La banda fu soprannominata così perché la maggior parte delle volte i suoi componenti viaggiavano su una Panda di colore nero. Non facevano furti o rapine e non erano delinquenti abituali. Erano perlopiù carabinieri e agenti della polizia locale e, secondo l'accusa, avevano messo insieme una vera e propria organizzazione volta a terrorizzare e vessare piccoli spacciatori, ma anche tossicodipendenti o persone del tutto estranee al mondo della devianza ma che avevano il solo torto di trovarsi nel posto sbagliato al momento sbagliato.

Le accuse all'epoca, era il 2007, fecero molto scalpore, saltarono diverse teste, fra cui quella dell'ex comandante della compagnia dei carabinieri di Treviglio, Massimo Pani, l'imputato eccellente. Ma tre anni dopo ecco il colpo di scena: a febbraio 2011 la Cassazione annulla tutto e l'anno scorso, a giugno, la Corte d'appello assolve Pani e riduce sensibilmente le condanne (e il peso delle imputazioni) nei confronti degli altri. Niente associazione per delinquere e niente raid punitivi, insomma. Solo, a vario titolo, qualche episodio minore di peculato, ricettazione e lesioni, ma nulla a che vedere con quello con il castello accusatorio iniziale.

Ammerti rappresentò qualcosa di più di un testimone. Fu lui, ad esempio, ad accompagnare in Procura uno dei testimoni (Mohamed El Hamraoui, che denunciò di aver preso un ceffone durante un controllo che gli lesionò un timpano, ndr) perché, raccontò il teste stesso, «lui (Mohamed Ammarti) aveva sentito quello che mi era successo ed era venuto a trovarmi dicendomi che era successa la stessa cosa al fratello».

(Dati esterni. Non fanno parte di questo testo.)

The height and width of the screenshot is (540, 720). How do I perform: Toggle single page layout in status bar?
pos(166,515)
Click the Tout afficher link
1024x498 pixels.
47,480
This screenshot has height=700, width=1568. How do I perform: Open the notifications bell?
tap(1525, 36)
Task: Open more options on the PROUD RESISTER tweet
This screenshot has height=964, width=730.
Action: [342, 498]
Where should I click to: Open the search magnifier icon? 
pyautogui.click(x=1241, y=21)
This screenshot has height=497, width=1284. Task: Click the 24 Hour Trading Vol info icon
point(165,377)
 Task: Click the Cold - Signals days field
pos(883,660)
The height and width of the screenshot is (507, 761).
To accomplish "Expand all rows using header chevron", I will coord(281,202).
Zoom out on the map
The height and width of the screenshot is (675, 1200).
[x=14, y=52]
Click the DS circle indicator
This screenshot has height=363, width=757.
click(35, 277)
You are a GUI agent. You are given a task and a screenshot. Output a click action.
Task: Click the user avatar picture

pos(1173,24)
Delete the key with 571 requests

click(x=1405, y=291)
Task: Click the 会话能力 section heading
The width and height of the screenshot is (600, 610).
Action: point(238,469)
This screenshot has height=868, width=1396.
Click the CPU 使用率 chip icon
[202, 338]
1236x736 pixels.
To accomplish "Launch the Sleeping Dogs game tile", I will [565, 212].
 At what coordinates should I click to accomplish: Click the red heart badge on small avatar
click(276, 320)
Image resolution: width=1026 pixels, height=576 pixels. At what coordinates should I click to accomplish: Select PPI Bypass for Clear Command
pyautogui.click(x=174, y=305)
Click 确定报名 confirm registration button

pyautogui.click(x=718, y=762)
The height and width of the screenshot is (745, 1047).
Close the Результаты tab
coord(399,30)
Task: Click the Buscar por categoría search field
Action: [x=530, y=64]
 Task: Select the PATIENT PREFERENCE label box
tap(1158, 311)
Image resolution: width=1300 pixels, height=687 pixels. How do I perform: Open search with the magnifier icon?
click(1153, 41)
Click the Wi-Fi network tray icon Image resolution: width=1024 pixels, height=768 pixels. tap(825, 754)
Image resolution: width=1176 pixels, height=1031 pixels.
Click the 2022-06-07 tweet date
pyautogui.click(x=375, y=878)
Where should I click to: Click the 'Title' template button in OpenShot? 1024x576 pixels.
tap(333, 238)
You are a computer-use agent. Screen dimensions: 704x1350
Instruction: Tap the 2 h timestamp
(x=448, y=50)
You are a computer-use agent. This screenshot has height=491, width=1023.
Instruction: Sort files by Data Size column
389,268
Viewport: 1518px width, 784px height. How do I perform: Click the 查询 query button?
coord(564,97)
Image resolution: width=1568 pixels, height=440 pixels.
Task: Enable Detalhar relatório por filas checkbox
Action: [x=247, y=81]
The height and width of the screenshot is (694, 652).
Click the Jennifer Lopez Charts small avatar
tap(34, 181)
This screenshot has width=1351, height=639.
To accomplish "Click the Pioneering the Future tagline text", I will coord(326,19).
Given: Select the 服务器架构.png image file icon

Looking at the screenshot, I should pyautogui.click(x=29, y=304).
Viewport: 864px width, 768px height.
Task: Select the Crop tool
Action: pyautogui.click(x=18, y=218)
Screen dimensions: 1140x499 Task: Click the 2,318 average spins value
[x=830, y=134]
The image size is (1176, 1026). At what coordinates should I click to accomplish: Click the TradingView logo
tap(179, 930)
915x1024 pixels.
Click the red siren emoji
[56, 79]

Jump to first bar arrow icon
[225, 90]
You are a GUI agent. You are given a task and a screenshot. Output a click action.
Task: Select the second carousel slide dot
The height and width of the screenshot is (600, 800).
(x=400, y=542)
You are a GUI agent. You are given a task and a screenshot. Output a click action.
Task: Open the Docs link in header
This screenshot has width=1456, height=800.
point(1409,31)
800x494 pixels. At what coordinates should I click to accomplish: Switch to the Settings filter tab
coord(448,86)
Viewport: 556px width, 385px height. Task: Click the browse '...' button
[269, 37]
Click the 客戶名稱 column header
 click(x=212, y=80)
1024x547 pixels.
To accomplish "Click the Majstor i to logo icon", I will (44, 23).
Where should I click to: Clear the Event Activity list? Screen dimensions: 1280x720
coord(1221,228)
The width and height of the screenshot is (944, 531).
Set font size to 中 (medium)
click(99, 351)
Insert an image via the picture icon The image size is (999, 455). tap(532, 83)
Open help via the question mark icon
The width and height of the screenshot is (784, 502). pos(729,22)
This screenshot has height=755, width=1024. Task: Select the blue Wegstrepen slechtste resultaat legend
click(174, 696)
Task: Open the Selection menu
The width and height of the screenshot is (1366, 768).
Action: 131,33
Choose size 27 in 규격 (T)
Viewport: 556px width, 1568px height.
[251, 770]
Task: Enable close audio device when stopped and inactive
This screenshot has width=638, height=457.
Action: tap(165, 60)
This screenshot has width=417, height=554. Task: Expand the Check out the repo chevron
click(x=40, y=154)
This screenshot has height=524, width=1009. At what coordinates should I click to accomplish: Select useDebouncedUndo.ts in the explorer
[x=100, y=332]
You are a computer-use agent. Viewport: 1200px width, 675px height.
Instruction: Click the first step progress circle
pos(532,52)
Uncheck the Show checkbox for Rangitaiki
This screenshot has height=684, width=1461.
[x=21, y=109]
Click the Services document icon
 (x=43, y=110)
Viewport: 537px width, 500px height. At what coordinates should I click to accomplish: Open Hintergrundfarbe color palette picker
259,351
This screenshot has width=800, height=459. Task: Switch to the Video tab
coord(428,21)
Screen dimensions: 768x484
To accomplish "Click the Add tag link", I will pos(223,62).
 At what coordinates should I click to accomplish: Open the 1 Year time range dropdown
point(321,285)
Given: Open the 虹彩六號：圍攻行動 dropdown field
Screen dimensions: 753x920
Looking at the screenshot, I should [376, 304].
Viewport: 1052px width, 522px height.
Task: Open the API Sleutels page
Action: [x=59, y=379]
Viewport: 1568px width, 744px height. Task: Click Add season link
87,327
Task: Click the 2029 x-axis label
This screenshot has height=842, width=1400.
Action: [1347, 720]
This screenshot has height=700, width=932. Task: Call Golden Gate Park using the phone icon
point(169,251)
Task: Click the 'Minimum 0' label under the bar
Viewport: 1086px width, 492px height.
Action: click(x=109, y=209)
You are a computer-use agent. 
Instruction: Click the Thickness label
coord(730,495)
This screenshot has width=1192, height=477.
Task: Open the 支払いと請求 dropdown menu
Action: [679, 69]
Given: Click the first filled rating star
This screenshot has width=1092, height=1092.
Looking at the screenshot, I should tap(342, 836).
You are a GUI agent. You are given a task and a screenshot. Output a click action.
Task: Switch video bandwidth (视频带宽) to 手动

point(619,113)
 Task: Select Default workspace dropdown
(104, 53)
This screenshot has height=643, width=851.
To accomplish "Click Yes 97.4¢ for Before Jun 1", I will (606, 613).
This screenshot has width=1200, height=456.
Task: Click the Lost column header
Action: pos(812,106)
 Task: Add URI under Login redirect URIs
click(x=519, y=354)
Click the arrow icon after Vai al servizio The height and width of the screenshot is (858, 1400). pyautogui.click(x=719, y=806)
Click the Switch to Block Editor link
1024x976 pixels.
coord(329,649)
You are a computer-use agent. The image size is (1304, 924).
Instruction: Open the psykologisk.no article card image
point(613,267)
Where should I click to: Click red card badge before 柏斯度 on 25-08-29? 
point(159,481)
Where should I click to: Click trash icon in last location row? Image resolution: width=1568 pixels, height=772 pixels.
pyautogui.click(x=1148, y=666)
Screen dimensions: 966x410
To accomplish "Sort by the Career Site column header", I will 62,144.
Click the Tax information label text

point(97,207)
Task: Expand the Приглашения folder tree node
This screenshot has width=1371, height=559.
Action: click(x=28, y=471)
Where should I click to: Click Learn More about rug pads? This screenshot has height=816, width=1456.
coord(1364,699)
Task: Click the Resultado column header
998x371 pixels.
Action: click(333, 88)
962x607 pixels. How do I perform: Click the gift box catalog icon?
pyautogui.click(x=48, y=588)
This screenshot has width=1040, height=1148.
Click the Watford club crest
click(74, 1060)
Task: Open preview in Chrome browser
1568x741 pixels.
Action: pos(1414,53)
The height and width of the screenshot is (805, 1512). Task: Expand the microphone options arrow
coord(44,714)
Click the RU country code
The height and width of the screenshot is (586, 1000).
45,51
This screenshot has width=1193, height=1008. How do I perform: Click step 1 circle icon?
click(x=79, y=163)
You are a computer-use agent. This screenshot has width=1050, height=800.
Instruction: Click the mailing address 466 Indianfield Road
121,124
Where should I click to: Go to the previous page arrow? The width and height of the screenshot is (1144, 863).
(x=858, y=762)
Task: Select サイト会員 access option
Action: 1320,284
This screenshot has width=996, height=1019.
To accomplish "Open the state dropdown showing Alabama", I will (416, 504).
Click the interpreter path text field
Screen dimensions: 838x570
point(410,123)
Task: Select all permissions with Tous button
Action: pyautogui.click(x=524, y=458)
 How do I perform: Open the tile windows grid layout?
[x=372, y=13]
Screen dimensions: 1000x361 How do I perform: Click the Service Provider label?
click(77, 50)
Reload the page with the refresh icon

E fu sempre lui, secondo i rilievi della difesa di uno degli imputati, ad essere «utilizzato» addirittura come interprete dalla polizia giudiziaria per assumere sommarie informazioni da una connazionale. Insomma, un ruolo piuttosto attivo, nel quale il fratello Ahmed appare invece più in ombra, anche se, come ha confermato Mohamed domenica dopo l'omicidio, i due erano molto legati, sia affettivamente che nel lavoro. Come Ahmed, anche Mohamed, di due anni più giovane, è da diversi anni in Italia e gestisce un locale, proprio come il fratello. Con questo ulteriore scenario, il puzzle intorno all'omicidio di Ahmed Ammerti si complica ulteriormente. Con che tipo di persone erano in contatto i due fratelli? Avevano ragione i carabinieri di Calcio, quando avevano preso di mira il loro locale perché mal frequentato (anche se per Mohamed si trattò di una sorta di persecuzione)? Oppure si è trattato solo di un caso, di un passo falso di Ahmed, di uno sbaglio o di una reazione di troppo che che gli sono costati la vita?